The Grandmother
Her navagunavela is something I easily
explain to my friends now. She used to narrate the Buddhist version of
the Apocalypse - I have written essays on the subject. I carry her
legacy - she knew that.
Sachitra MAHENDRA
Even after three days, her body has hardly lost its solemnity.
Grandmother takes a rest in the coffin bed with her Navagunavela, a
chain of clay pellets, cupped in her hands. The Navagunavela she often
held close so dearly.
Faint mumbling of her daughters reaches my tired ears in the backdrop
of the gloomy silence reigning the air. They are in the other end of the
hall. I looked at my wristwatch which read 1.15 am. The entire ancestral
house is open, with anybody but my aunts and mother hardly awake. I
cannot spot anyone serving coffee - something I really look for now.
I should check out what is going on in the kitchen. But I am frozen.
I cannot move.
Granny used to tell me the times she counted the navagunavela. It
should have been thousands and thousands of times, but even then she was
not happy. She taught me how to pass the pellets of navagunavela
contemplating the nine exalted qualities of the Buddha. The Buddha did
not sin, even in privacy - this is the first quality arahan, and pass
the first pellet. Our family get-togethers made such a hustle and bustle
- she was still focused on her meditation, self-possessed, silent and
undisturbed.
I am tired. I had to stay up the past few days for an exam. Am I
dozing off? I look at her and the navagunavela. I need to own this
sacred thing, though I bought one when she was alive. It is the emblem
of inspiration - I realize now - that she passed down to me.
Talking to her was not boring. I wonder if it became boring when I
grew up an adult. We talked about religion and my grandfather. She used
to visit us every two months or so when I was a child. I could not wait
to get back home from school to listen to her tales. She kept on telling
the same thing over and over again, but I loved them as a child. Did I
lose interest gradually? I don’t know. Honestly.

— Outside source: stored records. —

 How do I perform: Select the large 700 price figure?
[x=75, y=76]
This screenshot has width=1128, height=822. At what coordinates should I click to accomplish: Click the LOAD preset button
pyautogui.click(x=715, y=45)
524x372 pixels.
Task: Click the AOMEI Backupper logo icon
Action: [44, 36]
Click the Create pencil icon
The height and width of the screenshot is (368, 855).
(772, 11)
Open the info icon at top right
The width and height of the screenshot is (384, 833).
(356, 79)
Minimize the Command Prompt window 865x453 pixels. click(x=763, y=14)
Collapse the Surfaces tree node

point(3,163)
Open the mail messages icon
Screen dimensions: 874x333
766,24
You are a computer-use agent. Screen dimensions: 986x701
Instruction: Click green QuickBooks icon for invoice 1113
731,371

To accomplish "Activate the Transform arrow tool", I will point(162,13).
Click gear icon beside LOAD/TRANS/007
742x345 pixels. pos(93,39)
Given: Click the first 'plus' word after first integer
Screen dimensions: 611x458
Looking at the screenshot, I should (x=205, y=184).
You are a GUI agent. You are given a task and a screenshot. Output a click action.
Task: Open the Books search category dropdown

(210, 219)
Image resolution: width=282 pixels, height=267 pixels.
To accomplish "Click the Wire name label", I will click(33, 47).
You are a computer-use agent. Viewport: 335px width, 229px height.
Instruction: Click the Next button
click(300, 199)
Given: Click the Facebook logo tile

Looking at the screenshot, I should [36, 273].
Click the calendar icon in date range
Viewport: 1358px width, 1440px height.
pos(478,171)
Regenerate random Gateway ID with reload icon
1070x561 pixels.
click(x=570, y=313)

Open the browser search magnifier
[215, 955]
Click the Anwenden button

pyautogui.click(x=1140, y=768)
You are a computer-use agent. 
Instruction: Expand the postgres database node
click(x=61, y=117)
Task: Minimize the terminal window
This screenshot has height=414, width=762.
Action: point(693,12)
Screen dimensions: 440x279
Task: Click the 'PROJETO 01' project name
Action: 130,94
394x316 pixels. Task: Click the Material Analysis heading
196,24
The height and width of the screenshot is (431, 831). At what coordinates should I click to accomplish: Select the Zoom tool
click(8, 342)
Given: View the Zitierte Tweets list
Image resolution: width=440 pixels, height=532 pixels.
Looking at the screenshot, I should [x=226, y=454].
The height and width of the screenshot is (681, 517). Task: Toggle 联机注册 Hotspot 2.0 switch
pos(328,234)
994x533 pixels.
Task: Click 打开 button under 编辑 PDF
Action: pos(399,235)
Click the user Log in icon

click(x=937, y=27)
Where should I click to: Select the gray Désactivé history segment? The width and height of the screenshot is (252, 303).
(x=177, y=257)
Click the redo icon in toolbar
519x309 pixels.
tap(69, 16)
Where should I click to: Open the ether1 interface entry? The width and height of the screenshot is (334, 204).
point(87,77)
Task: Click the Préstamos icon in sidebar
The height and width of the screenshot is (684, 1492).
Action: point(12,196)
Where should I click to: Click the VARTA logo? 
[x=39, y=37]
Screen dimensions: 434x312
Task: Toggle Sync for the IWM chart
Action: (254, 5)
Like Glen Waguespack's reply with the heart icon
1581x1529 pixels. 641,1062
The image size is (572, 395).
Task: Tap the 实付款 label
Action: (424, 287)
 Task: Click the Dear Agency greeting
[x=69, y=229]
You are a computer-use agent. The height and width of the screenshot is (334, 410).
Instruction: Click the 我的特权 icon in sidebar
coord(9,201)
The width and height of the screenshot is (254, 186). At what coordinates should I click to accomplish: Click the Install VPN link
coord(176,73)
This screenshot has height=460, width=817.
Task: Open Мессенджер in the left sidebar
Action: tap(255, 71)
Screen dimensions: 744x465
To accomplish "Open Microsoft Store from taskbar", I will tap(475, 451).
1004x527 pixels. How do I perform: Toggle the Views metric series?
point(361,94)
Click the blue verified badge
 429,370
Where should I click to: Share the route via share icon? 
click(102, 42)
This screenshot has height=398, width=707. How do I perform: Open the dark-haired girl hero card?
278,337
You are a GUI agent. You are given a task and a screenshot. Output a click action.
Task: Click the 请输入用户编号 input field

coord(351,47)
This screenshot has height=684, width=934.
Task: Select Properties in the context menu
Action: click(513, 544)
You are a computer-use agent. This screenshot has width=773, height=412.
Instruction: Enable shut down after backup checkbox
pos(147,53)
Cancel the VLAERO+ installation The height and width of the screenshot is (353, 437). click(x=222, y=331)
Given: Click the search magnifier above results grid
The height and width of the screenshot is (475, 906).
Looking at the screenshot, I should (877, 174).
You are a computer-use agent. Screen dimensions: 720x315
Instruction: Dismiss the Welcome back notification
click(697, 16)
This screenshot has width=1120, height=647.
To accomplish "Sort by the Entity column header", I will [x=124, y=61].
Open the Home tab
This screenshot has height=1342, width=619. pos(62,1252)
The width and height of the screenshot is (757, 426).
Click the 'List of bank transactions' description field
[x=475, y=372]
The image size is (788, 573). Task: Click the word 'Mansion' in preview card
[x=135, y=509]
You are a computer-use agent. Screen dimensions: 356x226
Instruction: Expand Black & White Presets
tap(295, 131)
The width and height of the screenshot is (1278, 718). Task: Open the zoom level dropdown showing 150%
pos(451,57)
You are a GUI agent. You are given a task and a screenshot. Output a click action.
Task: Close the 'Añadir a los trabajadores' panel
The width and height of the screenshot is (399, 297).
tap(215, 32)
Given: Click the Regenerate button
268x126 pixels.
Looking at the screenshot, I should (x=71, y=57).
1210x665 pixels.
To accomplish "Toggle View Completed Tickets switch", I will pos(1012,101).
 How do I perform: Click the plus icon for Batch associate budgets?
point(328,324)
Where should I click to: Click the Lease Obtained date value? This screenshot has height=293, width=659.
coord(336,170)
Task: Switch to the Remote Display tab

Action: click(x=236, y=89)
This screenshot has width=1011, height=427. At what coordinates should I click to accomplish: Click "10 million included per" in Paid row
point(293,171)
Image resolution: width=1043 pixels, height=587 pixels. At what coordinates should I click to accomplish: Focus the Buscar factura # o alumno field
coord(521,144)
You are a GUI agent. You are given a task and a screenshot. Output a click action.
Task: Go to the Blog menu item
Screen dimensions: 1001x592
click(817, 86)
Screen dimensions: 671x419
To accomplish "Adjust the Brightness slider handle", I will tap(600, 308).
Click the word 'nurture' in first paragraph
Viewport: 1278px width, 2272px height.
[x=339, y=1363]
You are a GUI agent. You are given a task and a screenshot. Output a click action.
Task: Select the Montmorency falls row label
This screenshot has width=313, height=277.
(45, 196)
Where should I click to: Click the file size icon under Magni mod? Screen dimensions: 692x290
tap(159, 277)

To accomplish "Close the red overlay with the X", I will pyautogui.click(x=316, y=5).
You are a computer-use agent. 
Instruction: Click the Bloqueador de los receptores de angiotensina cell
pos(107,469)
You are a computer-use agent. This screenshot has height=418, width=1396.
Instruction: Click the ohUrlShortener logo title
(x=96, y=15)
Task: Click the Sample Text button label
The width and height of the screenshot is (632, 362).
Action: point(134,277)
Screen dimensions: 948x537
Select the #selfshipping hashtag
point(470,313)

It’s not sorrow that engulfs me. Something else, I think, but I can’t
discern that. May be I do not dig into my soul genuinely. Her needs were
not many. She used to be perched in one place for hours, gather and
share her knowledge. I would have been with her more often as an adult.
I rarely visited my relatives, for I had hardly anything to talk. My
parents would visit relatives without me, because I am too busy - may
have been snobbish - to meet dull people. But that made granny miss my
company. Now I know I missed her company too.
I ache to listen to those repetitive tales about religion and my
grandfather. Why did our relationship slowly crumble down, just because
I became a man? Age made me leave school, think of higher studies, a job
and then many more. Ageing made her visits lesser, taking care of weak
health and confined to her own home looked after by her children.
Her navagunavela is something I easily explain to my friends now. She
used to narrate the Buddhist version of the Apocalypse - I have written
essays on the subject. I carry her legacy - she knew that.
I am still fond of living with childhood memories of grandmother. I
was one of the few kids who used to hang around her a lot. When she is
in a calm mood, I go to her.
She takes my hand begins her talk. “So how is your homework, son?”
And then she shifts into the talk of religions putting the Navagunavela
aside for a moment. I take it
from her. She once again explains its work role.
Nobody is serving coffee, it seems. They must be tired, or perhaps
exhausted. I stretch out my hands. I need to go to bed. Haven’t I slept
already now and then? I do not know when I was awake or asleep; I walk
out with my memories, both idyllic and mournful at times.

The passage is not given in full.